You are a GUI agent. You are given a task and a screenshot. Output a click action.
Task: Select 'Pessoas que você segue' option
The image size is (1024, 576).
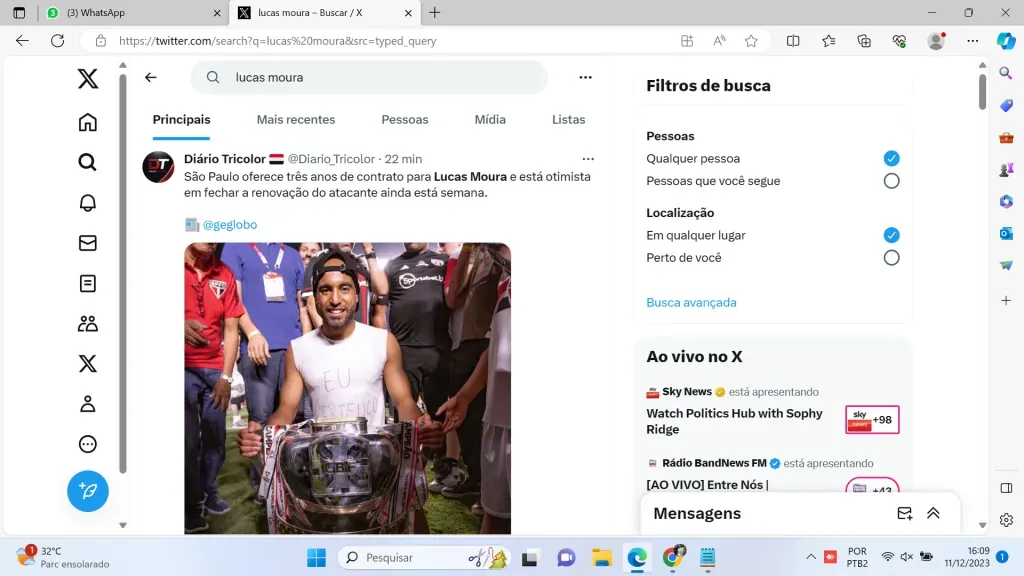click(891, 181)
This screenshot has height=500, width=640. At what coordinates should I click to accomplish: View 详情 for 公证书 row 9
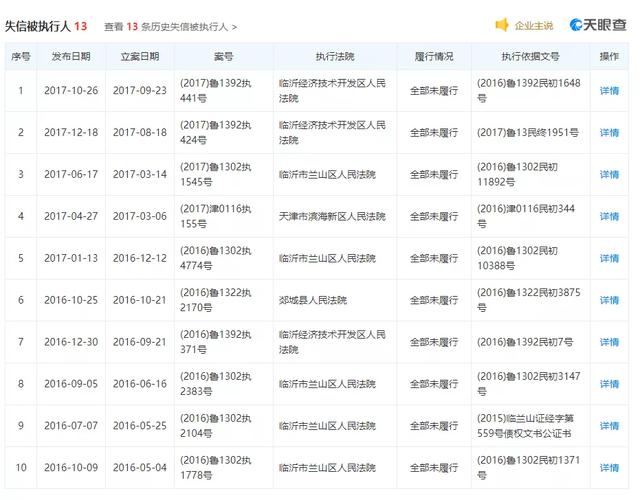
----------------
Activity:
Go through the entries above and report each line with the string "screenshot" in it.

Answer to the exercise:
You are a GUI agent. You are given a task and a screenshot. Output a click action.
This screenshot has height=500, width=640. At what coordinates should I click to accomplish: View 详情 for 公证书 row 9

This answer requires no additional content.